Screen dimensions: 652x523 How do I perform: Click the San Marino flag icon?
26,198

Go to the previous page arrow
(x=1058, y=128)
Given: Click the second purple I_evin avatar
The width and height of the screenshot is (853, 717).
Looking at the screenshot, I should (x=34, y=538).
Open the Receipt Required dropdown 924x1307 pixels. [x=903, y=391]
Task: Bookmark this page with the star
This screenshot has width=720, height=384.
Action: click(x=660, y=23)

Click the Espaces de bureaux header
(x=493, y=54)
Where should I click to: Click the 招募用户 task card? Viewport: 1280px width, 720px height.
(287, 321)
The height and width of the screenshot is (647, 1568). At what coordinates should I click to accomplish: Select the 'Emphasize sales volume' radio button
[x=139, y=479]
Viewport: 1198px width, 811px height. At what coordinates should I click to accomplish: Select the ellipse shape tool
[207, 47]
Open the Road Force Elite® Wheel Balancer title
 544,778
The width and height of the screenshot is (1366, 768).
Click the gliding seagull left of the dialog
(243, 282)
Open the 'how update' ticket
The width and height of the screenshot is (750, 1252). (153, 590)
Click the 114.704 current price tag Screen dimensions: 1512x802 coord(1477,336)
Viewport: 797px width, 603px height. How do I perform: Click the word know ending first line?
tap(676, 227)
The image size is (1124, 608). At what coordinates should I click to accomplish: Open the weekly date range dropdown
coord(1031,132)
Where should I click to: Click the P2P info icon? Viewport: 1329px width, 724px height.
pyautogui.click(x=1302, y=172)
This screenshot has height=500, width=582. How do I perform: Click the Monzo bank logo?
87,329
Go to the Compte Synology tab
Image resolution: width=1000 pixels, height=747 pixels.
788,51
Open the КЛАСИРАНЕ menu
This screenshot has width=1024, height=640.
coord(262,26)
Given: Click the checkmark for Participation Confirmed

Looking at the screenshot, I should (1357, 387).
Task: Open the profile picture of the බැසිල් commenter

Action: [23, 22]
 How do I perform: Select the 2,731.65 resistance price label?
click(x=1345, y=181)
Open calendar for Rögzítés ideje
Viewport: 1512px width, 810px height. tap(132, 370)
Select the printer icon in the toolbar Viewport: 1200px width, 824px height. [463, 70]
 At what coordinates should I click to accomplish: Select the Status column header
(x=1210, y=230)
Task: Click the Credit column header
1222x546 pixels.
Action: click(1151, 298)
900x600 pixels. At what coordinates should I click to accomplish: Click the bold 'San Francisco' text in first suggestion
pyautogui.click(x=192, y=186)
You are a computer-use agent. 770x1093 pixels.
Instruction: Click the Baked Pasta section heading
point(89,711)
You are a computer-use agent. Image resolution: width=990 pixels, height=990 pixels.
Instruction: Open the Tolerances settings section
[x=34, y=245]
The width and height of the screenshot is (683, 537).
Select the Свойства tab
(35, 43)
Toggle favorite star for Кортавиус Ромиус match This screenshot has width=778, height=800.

━━━━━━━━━━

§ **TASK DESCRIPTION**: Produce an exact repeat of the lines from the one containing "Task: Open the" through the last line of the data, and nothing more.

§ **ANSWER AREA**:
Task: Open the profile picture of the බැසිල් commenter

Action: [23, 22]
 How do I perform: Select the 2,731.65 resistance price label?
click(x=1345, y=181)
Open calendar for Rögzítés ideje
Viewport: 1512px width, 810px height. tap(132, 370)
Select the printer icon in the toolbar Viewport: 1200px width, 824px height. [463, 70]
 At what coordinates should I click to accomplish: Select the Status column header
(x=1210, y=230)
Task: Click the Credit column header
1222x546 pixels.
Action: click(1151, 298)
900x600 pixels. At what coordinates should I click to accomplish: Click the bold 'San Francisco' text in first suggestion
pyautogui.click(x=192, y=186)
You are a computer-use agent. 770x1093 pixels.
Instruction: Click the Baked Pasta section heading
point(89,711)
You are a computer-use agent. Image resolution: width=990 pixels, height=990 pixels.
Instruction: Open the Tolerances settings section
[x=34, y=245]
The width and height of the screenshot is (683, 537).
Select the Свойства tab
(35, 43)
Toggle favorite star for Кортавиус Ромиус match This screenshot has width=778, height=800.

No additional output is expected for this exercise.